German is easy when compared to Russian. Only four cases in German, six in Russian.
"Difficulty" of a non-native language is best defined by its level of difference from the speaker's native tongue. There is nothing inherently "difficult" about case endings per se; Finns manage with far more of them than any Indo-European language, past or present. But if your native language is English, Dutch, French or another language without this feature, it is "difficult".
English has virtually no case endings and few verb endings, but it has one of the most complicated verb structures of the Indo-European family. No other language I know encodes time, aspect and progressiveness/habit simultaneously and to such depth as English does.
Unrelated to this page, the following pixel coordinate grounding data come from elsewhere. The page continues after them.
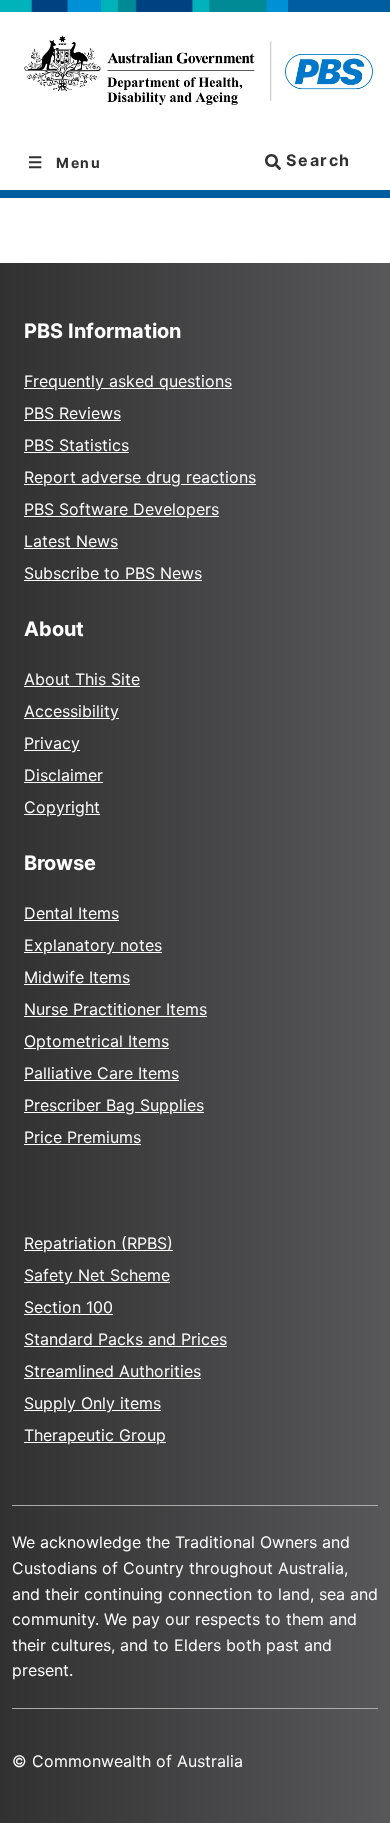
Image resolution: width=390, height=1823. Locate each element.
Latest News (71, 541)
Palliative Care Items (101, 1073)
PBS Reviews (72, 413)
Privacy (52, 743)
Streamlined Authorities (112, 1371)
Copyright (62, 807)
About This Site (82, 679)
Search (316, 160)
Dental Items (71, 913)
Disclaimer (63, 775)
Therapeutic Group (95, 1435)
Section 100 (68, 1307)
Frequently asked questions (128, 381)
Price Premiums (82, 1137)
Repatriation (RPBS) (98, 1243)
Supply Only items (92, 1403)
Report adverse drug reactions (140, 477)
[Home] (195, 74)
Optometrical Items (96, 1041)
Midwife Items (77, 977)
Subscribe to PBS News (113, 573)
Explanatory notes (93, 945)
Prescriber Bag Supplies (114, 1105)
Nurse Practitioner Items (115, 1009)
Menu (77, 162)
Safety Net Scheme (97, 1275)
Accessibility (71, 711)
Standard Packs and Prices (125, 1339)
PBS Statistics (76, 445)
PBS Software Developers (121, 509)
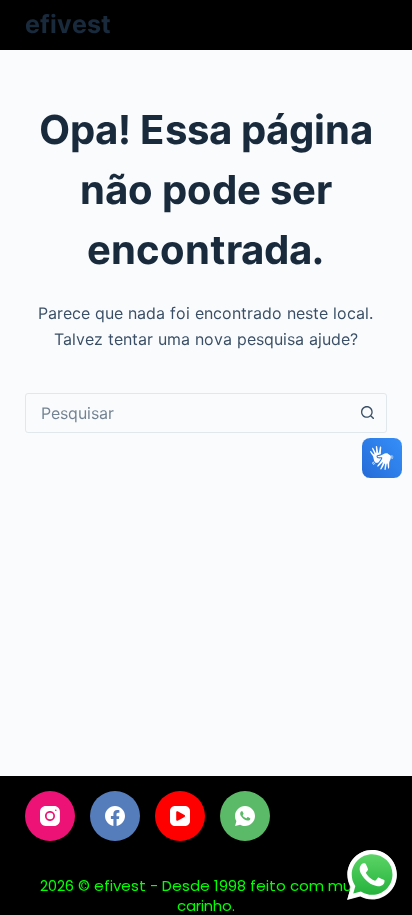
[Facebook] (115, 816)
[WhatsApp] (245, 816)
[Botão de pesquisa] (367, 413)
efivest (68, 24)
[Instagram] (50, 816)
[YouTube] (180, 816)
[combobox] (187, 413)
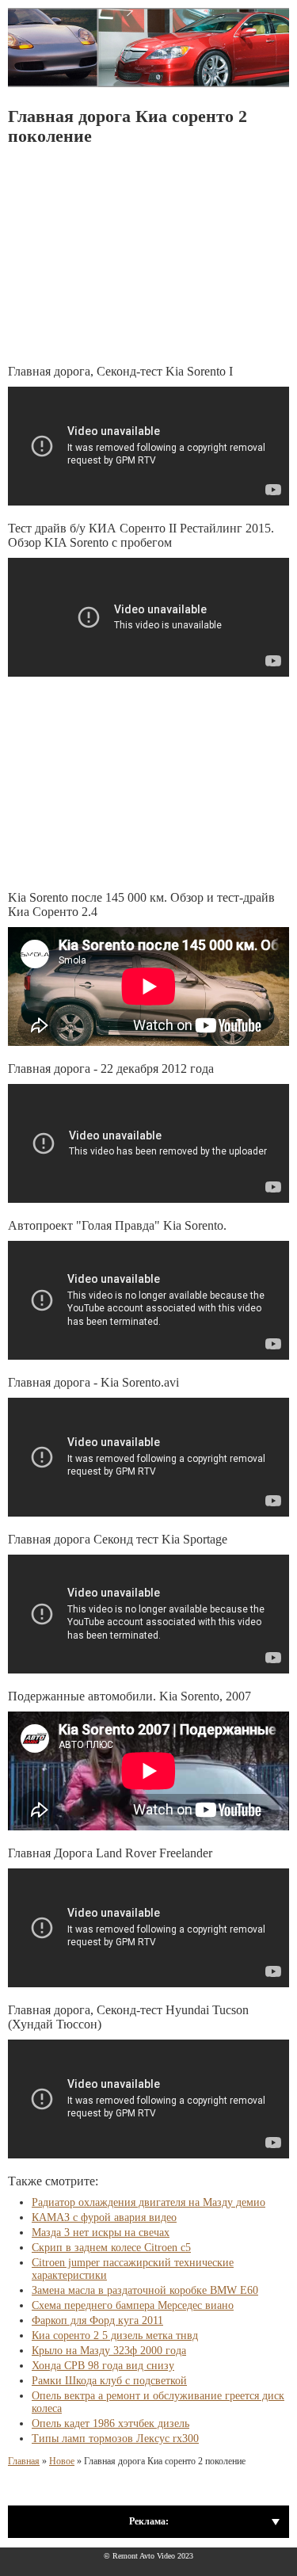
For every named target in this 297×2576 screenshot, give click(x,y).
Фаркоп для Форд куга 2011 (97, 2320)
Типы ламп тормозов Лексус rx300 (115, 2438)
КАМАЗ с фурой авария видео (104, 2217)
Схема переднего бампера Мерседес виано (133, 2305)
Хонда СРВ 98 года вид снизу (103, 2366)
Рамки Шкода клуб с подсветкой (109, 2381)
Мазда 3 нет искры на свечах (100, 2232)
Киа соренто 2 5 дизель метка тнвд (115, 2335)
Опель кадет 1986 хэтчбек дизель (110, 2423)
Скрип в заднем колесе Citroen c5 (111, 2248)
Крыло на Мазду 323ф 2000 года (109, 2351)
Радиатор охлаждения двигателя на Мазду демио (148, 2202)
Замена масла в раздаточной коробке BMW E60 (145, 2290)
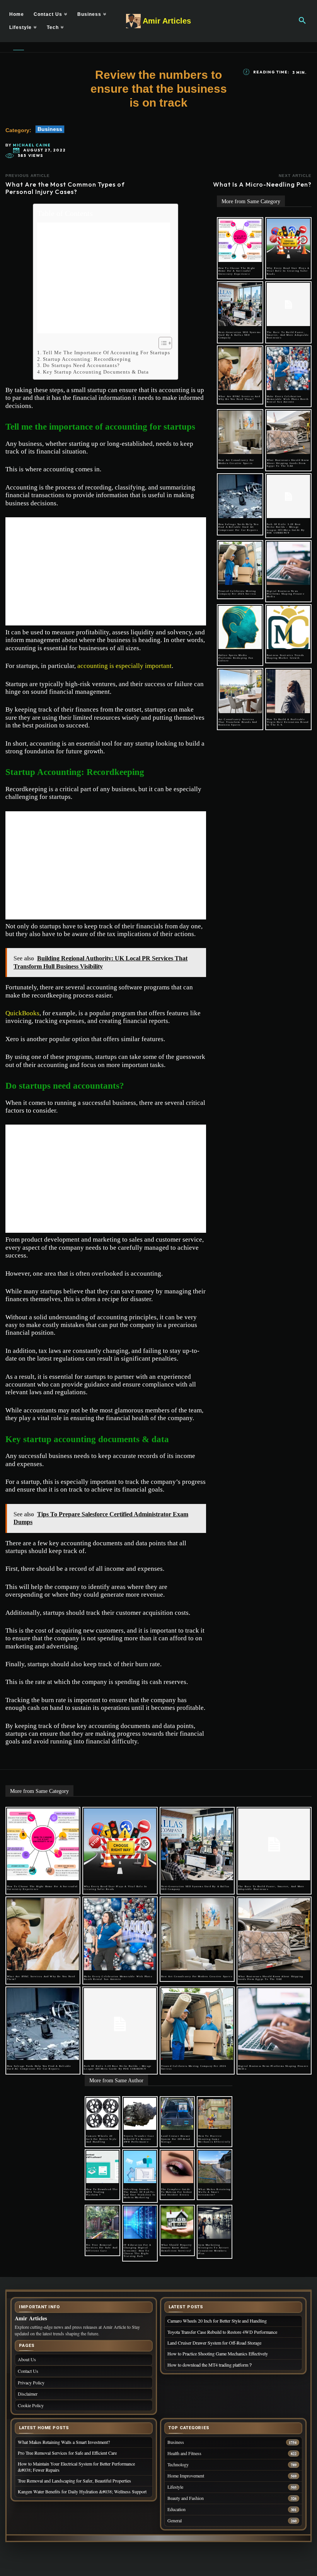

Russian has a lot of aspectual nuances but only three actual tenses. Romance has a continuous/imperfect aspect but only in the past. The Scandinavian languages use the full range of tenses (same as English) to a greater degree than, say, German, but with no progressive forms, and so on.
Yet those of us who grew up speaking English don't see anything peculiar in this at all

FWIW, when using Russian case endings (and verb endings for person/tense) don't bother me. Perhaps it's because I learned Latin back in the day. But the nuances of all the prefixes you can add to verbs to subtly alter the conditions in which the action is carried out are sometimes baffling. Perfective vs. imperfective is one thing, but the variation is so much more subtle than that.